Schematic overview of the locations and reactions of both DHODH families. The two DHODH families are visualized with their respective location in the cell. Family 1 DHODH uses O₂, fumarate, or NAD⁺ as electron acceptors. Family 2 uses ubiquinone (Q) as an electron acceptor, which gets reduced to QH₂. 3D structural cartoons showing the Family 1 DHODH from Trypanosoma brucei (PDB:5XFV) [106], and the Family 2 DHODH from Plasmodium falciparum (PDB:6VTN) [107] were rendered with PyMol and the figure compiled using BioRender.com [8].

Figure 8

The reactions catalyzed by DHODH and a schematic overview of the proposed system to analyze the activity of DHODH. (A) DHODH catalyzes the oxidation of dihydroorotate (DHO) to orotate.
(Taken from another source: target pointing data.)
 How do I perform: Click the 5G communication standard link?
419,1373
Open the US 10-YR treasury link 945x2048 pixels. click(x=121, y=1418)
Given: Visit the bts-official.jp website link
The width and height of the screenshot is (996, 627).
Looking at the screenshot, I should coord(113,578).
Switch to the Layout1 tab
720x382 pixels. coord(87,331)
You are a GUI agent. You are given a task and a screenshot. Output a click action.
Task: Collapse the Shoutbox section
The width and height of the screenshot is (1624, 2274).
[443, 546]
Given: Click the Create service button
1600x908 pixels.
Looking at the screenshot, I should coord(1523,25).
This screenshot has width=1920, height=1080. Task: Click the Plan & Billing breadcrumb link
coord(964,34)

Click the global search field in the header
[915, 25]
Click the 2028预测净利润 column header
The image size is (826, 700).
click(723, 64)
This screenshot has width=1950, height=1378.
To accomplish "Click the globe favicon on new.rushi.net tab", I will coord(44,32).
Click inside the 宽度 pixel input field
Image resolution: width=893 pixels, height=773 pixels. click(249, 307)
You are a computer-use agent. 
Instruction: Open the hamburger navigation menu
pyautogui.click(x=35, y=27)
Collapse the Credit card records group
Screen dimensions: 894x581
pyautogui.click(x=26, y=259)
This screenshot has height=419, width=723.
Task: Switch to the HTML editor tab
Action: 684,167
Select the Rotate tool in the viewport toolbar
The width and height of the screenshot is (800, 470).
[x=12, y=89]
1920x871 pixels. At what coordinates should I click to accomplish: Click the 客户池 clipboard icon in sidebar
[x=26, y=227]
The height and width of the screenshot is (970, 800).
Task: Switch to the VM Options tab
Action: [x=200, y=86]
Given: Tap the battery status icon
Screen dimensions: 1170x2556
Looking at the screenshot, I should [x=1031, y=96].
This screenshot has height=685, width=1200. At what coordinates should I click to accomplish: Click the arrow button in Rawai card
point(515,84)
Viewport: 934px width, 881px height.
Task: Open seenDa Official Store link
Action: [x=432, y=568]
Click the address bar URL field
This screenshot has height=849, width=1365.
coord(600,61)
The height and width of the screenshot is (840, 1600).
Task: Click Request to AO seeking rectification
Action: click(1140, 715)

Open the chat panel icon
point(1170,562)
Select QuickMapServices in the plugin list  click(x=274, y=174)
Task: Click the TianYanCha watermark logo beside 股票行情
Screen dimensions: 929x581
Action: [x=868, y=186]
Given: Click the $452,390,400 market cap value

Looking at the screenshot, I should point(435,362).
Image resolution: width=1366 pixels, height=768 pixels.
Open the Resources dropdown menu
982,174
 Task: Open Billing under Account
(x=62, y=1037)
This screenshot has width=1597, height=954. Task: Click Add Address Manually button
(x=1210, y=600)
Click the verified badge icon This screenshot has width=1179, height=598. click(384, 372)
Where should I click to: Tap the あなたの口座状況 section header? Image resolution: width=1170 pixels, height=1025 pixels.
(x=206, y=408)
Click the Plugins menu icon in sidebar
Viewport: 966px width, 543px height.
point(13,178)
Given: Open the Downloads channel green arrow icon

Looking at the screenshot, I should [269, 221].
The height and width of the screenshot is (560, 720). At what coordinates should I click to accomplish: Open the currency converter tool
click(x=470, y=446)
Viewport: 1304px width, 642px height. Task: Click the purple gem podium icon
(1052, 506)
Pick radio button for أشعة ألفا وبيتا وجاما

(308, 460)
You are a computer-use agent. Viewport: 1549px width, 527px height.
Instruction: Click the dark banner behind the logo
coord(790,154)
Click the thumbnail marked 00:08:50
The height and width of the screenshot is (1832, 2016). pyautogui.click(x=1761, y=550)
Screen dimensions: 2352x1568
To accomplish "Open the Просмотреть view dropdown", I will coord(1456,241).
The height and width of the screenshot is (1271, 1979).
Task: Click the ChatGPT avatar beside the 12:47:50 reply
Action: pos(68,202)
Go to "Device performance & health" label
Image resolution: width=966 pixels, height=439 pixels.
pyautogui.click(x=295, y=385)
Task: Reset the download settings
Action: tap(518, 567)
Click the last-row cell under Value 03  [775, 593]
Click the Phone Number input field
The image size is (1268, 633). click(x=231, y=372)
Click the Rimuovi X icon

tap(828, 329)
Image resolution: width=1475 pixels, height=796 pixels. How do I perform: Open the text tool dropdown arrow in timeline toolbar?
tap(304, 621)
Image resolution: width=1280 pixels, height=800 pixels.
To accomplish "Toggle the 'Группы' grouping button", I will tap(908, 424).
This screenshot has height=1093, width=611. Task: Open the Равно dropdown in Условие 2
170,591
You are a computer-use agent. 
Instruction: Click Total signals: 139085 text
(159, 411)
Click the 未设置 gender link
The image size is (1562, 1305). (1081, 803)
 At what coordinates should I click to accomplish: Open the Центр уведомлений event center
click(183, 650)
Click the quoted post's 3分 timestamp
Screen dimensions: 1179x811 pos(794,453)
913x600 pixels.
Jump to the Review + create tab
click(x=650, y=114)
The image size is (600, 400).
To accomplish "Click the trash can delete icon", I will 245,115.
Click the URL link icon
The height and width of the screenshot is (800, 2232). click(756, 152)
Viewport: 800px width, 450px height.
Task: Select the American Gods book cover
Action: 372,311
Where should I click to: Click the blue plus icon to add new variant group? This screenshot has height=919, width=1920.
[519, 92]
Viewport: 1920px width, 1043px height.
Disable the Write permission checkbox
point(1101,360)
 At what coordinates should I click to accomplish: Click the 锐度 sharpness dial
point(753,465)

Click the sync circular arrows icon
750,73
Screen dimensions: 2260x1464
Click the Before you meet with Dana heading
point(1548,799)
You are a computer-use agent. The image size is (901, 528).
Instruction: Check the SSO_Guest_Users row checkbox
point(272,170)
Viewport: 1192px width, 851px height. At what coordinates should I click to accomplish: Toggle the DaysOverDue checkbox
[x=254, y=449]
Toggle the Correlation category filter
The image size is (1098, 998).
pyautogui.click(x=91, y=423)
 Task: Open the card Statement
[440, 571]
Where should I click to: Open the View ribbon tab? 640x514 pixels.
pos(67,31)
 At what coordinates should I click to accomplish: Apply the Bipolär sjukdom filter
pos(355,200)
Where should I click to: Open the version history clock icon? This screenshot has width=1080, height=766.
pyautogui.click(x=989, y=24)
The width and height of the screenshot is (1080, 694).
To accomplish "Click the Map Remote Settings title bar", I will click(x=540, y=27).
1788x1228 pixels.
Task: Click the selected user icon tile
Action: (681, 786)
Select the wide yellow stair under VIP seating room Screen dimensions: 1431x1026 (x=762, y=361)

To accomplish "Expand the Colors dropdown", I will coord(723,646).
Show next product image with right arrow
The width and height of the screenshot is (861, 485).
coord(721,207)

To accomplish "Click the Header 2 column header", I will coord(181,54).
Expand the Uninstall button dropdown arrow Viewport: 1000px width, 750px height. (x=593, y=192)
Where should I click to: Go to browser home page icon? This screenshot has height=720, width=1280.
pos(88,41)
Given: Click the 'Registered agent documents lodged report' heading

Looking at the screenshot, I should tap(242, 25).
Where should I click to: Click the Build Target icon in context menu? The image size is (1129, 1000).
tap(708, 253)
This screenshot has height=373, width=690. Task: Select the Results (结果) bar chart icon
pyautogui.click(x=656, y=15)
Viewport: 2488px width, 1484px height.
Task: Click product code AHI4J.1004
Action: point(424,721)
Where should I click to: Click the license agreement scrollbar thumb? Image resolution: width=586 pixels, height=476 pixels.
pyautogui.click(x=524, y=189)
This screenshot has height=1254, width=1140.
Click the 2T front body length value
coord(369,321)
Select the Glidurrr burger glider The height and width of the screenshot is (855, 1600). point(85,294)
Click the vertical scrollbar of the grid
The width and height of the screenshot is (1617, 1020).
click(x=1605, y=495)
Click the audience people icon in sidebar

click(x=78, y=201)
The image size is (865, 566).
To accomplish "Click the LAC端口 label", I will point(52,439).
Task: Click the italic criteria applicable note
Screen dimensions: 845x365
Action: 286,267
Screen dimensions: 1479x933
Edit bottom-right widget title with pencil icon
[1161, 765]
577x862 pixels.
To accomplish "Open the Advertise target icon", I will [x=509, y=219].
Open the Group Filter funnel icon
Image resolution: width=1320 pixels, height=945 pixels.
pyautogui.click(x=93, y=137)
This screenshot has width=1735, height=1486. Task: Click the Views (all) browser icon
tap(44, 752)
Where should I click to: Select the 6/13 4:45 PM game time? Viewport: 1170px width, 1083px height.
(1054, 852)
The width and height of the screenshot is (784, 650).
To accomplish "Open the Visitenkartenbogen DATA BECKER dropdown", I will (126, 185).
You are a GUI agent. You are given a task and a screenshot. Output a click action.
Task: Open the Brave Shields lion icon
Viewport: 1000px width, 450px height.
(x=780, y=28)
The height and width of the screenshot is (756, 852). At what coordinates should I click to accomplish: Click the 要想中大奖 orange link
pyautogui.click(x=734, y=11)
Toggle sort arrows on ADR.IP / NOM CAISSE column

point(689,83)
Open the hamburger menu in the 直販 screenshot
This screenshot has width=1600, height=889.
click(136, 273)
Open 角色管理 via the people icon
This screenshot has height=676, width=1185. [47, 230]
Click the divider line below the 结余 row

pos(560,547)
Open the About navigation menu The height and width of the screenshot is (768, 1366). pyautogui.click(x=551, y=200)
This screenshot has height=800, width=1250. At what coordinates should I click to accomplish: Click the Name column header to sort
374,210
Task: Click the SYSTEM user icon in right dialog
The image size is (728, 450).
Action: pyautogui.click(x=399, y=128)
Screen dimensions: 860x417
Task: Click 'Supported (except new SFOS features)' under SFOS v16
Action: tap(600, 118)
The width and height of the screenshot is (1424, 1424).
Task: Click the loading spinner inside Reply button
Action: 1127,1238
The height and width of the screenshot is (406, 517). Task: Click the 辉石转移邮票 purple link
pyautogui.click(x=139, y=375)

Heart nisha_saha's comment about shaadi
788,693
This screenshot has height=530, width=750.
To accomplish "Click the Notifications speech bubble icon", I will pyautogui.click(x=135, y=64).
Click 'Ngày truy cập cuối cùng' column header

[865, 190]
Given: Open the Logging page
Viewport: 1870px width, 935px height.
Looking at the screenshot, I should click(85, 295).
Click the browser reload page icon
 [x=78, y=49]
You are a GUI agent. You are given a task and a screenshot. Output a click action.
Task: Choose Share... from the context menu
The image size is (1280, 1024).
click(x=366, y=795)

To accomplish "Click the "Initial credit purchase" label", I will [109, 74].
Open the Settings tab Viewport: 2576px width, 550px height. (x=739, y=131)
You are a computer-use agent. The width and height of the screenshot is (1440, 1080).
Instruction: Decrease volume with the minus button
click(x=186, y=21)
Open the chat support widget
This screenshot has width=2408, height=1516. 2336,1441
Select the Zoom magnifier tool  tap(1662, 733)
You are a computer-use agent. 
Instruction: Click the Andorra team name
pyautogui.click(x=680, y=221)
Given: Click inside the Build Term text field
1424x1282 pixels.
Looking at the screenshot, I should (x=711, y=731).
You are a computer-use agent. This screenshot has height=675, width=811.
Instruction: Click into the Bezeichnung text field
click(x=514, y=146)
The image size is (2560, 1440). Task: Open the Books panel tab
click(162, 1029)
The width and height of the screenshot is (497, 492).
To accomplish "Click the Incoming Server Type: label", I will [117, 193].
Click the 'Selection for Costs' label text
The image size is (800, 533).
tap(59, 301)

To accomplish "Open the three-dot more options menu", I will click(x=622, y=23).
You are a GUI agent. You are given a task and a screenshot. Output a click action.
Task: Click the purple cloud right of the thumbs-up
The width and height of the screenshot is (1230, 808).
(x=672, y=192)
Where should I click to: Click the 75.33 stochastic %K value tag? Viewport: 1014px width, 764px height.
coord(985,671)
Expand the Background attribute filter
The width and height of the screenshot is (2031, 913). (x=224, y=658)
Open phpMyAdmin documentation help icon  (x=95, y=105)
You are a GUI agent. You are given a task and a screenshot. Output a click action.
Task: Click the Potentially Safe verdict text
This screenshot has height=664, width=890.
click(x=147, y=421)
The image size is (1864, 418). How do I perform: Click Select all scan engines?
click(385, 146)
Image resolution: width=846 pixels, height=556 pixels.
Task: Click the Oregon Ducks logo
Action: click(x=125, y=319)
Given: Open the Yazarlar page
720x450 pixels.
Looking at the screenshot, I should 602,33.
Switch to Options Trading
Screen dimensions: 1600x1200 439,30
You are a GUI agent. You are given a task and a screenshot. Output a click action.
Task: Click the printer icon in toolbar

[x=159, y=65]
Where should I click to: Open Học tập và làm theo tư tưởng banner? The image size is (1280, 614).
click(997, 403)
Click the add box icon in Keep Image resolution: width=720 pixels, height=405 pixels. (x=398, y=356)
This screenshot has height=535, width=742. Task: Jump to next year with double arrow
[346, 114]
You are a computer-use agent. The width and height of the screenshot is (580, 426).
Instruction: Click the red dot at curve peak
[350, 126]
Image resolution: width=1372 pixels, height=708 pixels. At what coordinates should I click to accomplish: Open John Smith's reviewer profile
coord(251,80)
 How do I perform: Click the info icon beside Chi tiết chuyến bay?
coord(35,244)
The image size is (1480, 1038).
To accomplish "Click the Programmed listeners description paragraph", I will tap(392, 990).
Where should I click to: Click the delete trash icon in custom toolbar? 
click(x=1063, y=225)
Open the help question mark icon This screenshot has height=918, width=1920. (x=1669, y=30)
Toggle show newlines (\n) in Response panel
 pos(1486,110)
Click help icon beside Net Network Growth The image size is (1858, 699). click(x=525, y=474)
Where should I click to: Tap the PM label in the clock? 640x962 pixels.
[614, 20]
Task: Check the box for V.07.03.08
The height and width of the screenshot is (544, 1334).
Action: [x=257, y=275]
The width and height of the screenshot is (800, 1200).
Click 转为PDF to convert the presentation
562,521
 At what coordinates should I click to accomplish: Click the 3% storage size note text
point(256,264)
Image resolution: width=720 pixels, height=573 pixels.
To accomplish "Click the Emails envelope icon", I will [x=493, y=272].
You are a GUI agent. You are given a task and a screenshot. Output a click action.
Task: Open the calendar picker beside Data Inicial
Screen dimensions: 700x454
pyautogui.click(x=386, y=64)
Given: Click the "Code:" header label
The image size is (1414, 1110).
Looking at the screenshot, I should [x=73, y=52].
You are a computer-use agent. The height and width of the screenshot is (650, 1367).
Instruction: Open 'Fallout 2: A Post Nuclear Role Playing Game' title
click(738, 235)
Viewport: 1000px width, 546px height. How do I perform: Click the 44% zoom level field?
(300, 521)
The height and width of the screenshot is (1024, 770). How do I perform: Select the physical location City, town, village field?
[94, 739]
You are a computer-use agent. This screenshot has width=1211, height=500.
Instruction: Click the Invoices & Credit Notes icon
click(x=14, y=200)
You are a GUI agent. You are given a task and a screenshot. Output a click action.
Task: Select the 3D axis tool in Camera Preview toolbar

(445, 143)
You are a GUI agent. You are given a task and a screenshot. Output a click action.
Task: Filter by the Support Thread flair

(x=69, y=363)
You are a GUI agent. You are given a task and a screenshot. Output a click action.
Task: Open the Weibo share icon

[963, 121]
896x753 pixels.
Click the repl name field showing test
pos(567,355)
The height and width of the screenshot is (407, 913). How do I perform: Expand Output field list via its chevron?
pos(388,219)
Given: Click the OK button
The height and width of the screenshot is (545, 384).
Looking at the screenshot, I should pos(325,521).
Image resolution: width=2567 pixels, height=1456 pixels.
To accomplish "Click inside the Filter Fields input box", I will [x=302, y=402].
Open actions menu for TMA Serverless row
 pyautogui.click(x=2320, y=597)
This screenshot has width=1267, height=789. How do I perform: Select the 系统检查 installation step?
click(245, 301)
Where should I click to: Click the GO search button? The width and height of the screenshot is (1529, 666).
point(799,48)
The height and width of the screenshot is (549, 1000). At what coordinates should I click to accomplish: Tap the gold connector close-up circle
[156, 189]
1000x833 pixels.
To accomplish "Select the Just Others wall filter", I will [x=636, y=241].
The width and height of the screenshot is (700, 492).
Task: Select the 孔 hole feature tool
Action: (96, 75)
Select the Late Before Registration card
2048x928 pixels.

The two electrons that are removed in that reaction are transferred to coenzyme Q via a flavin mononucleotide (FMN). (B) The activity of DHODH could be monitored using a planar tethered lipid bilayer system, homologous to that reported in Godoy-Hernandez et al., (2019). In this system, a gold electrode is connected to a cell membrane containing the DHODH enzyme. QH₂ that is generated after the reduction of coenzyme Q by DHODH is regenerated at the gold electrode. The two electrons coming from that reaction will generate a current in the electrode. 3D structural cartoons showing the Homo sapiens DHODH (PDB:2PRH) [109] were rendered using PyMol and the figure compiled using BioRender.com [8].